**Problem statement**
Would you write out, word for word, each line of the records below from the top through the one holding "The width and height of the screenshot is (1063, 884)."?

Records from a collection:
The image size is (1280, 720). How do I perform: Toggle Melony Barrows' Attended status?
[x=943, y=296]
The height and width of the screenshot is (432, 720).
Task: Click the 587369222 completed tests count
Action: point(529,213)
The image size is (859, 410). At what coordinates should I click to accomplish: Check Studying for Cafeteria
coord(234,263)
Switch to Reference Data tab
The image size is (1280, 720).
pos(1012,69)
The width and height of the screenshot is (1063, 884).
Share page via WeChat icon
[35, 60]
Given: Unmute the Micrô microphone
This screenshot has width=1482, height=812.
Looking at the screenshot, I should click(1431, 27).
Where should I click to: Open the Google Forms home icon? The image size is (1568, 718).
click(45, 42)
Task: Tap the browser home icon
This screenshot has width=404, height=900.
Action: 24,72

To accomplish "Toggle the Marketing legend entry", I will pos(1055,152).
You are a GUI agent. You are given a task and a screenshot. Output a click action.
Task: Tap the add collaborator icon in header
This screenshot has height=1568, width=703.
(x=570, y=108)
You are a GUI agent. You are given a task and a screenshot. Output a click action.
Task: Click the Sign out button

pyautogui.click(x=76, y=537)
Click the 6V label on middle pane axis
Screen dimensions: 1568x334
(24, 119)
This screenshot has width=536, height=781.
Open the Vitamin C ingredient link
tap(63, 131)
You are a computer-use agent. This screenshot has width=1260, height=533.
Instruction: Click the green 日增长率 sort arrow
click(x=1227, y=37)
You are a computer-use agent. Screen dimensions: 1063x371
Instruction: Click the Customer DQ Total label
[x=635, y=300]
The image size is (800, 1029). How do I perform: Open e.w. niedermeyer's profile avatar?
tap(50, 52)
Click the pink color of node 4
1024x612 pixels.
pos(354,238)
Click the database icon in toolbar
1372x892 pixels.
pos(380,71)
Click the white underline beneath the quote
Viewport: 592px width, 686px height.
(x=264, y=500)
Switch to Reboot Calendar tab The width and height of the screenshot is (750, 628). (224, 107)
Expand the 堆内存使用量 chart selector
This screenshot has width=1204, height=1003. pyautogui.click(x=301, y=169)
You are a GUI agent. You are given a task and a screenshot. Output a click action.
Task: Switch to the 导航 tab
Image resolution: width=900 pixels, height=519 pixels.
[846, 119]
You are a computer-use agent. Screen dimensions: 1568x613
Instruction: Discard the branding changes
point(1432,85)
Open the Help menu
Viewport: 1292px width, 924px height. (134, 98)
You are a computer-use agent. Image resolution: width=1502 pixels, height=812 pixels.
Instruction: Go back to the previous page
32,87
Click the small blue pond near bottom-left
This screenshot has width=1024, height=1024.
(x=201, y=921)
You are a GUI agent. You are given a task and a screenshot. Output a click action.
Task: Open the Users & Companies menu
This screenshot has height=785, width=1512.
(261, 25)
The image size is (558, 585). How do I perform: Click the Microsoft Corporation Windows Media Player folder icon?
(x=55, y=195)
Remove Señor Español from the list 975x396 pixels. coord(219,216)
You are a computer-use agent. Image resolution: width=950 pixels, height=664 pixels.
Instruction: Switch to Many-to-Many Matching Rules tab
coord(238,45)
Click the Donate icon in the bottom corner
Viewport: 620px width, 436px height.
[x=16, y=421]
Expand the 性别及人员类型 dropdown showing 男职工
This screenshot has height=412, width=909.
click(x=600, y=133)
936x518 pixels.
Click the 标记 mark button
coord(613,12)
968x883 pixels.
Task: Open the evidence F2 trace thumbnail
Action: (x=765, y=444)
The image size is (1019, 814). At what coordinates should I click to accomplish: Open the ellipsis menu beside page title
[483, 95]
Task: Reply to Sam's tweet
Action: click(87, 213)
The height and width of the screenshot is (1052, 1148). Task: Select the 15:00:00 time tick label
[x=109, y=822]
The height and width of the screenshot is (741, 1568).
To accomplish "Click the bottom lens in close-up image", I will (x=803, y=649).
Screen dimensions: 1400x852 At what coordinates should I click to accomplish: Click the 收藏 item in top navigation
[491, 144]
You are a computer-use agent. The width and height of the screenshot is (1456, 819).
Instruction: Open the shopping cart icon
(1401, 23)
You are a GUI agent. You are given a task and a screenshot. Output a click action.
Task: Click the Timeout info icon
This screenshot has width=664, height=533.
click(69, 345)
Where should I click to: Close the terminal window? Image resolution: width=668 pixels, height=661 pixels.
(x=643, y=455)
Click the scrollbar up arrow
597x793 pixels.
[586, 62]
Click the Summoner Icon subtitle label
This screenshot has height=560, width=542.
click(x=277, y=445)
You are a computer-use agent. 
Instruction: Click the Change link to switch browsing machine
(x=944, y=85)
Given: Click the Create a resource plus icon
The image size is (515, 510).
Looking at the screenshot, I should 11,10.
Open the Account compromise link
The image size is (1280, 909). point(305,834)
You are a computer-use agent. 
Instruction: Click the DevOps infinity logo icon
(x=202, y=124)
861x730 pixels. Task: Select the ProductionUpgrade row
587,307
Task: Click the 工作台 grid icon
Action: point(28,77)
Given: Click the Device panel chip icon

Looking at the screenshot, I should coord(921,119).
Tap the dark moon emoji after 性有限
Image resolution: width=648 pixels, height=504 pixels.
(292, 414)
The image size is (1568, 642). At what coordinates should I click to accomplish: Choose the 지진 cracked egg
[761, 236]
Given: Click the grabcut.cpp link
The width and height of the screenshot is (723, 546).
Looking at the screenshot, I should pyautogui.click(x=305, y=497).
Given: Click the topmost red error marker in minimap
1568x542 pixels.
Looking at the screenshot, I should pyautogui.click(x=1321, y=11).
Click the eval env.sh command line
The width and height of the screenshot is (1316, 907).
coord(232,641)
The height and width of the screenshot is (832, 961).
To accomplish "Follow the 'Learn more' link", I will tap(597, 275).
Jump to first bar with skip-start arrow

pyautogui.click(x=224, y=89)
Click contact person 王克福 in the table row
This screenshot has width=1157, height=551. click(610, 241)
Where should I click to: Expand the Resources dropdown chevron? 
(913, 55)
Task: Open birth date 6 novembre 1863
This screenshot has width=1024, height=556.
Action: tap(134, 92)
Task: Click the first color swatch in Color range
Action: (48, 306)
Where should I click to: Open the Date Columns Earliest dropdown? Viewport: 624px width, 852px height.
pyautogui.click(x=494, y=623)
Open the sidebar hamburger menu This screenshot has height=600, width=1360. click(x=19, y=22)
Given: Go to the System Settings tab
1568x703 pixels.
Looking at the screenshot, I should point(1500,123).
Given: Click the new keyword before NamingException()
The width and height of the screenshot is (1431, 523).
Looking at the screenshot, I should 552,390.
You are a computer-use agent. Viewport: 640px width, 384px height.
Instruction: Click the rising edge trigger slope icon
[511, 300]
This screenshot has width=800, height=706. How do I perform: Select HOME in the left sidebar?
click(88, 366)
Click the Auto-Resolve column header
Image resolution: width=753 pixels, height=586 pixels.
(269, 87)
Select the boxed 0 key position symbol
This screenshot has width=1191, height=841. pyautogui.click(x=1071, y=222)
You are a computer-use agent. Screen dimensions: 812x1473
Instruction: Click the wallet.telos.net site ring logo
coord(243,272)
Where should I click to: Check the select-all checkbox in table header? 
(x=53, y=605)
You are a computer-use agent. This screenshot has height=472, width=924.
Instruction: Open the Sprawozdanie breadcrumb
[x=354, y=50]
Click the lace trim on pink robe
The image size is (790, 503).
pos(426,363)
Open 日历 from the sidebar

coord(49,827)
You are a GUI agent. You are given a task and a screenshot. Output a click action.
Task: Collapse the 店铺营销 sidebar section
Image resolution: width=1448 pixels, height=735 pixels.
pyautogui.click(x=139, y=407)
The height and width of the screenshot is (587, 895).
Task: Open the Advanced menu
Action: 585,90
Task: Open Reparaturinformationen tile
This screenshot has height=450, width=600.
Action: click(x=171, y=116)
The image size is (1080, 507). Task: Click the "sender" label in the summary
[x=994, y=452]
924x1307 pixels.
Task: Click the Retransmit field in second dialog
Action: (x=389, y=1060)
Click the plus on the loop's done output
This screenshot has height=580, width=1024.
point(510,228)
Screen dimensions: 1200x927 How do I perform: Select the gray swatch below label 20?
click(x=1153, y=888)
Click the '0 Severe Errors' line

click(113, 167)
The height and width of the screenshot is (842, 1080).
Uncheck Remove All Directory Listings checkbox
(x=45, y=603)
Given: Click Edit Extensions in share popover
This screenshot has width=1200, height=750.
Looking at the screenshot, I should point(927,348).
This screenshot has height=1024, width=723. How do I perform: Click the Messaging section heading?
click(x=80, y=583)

**Solution**
The image size is (1280, 720). How do I perform: Toggle Melony Barrows' Attended status?
[x=943, y=296]
The height and width of the screenshot is (432, 720).
Task: Click the 587369222 completed tests count
Action: point(529,213)
The image size is (859, 410). At what coordinates should I click to accomplish: Check Studying for Cafeteria
coord(234,263)
Switch to Reference Data tab
The image size is (1280, 720).
pos(1012,69)
The width and height of the screenshot is (1063, 884).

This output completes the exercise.